Stored data:
= Beginning of Section =
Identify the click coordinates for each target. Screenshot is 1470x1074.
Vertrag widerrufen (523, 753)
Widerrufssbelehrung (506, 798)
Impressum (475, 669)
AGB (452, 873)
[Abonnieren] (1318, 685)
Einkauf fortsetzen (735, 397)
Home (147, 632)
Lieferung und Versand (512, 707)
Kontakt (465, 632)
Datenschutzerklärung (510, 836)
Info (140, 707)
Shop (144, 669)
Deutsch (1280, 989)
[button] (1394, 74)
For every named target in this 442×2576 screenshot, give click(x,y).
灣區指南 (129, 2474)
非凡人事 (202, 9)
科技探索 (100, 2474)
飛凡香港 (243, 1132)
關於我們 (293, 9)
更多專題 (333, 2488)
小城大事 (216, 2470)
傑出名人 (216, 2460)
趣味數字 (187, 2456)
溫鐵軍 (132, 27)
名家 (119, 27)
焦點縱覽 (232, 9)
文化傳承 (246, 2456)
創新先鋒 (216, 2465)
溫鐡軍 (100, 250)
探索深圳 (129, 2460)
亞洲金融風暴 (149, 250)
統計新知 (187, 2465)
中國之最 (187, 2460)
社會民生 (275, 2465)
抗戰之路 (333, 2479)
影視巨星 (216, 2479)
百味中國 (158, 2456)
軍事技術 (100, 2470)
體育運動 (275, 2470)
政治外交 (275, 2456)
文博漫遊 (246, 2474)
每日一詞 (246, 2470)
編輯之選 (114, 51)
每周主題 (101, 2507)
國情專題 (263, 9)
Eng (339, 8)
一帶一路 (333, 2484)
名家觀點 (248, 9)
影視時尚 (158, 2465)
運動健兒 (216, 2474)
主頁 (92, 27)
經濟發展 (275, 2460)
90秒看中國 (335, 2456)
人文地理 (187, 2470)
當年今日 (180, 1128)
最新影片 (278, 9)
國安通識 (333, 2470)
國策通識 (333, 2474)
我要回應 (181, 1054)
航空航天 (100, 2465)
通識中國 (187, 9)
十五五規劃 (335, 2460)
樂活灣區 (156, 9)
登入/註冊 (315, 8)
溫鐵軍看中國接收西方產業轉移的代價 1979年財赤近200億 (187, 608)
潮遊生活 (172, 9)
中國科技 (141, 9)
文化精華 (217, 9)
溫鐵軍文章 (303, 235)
= End of Section =
The records must each be output verbatim, with nothing left out.

Identify the click coordinates for each target. Screenshot is 1470x1074.
Vertrag widerrufen (523, 753)
Widerrufssbelehrung (506, 798)
Impressum (475, 669)
AGB (452, 873)
[Abonnieren] (1318, 685)
Einkauf fortsetzen (735, 397)
Home (147, 632)
Lieferung und Versand (512, 707)
Kontakt (465, 632)
Datenschutzerklärung (510, 836)
Info (140, 707)
Shop (144, 669)
Deutsch (1280, 989)
[button] (1394, 74)
For every named target in this 442×2576 screenshot, give click(x,y).
灣區指南 (129, 2474)
非凡人事 (202, 9)
科技探索 (100, 2474)
飛凡香港 (243, 1132)
關於我們 (293, 9)
更多專題 (333, 2488)
小城大事 (216, 2470)
傑出名人 (216, 2460)
趣味數字 (187, 2456)
溫鐵軍 (132, 27)
名家 (119, 27)
焦點縱覽 (232, 9)
文化傳承 (246, 2456)
創新先鋒 (216, 2465)
溫鐡軍 (100, 250)
探索深圳 (129, 2460)
亞洲金融風暴 (149, 250)
統計新知 (187, 2465)
中國之最 (187, 2460)
社會民生 (275, 2465)
抗戰之路 (333, 2479)
影視巨星 (216, 2479)
百味中國 (158, 2456)
軍事技術 (100, 2470)
體育運動 (275, 2470)
政治外交 (275, 2456)
文博漫遊 (246, 2474)
每日一詞 (246, 2470)
編輯之選 (114, 51)
每周主題 (101, 2507)
國情專題 (263, 9)
Eng (339, 8)
一帶一路 (333, 2484)
名家觀點 (248, 9)
影視時尚 (158, 2465)
運動健兒 (216, 2474)
主頁 (92, 27)
經濟發展 (275, 2460)
90秒看中國 (335, 2456)
人文地理 (187, 2470)
當年今日 (180, 1128)
最新影片 (278, 9)
國安通識 (333, 2470)
國策通識 (333, 2474)
我要回應 (181, 1054)
航空航天 (100, 2465)
通識中國 (187, 9)
十五五規劃 (335, 2460)
樂活灣區 (156, 9)
登入/註冊 (315, 8)
溫鐵軍看中國接收西方產業轉移的代價 1979年財赤近200億 (187, 608)
潮遊生活 (172, 9)
中國科技 (141, 9)
文化精華 (217, 9)
溫鐵軍文章 (303, 235)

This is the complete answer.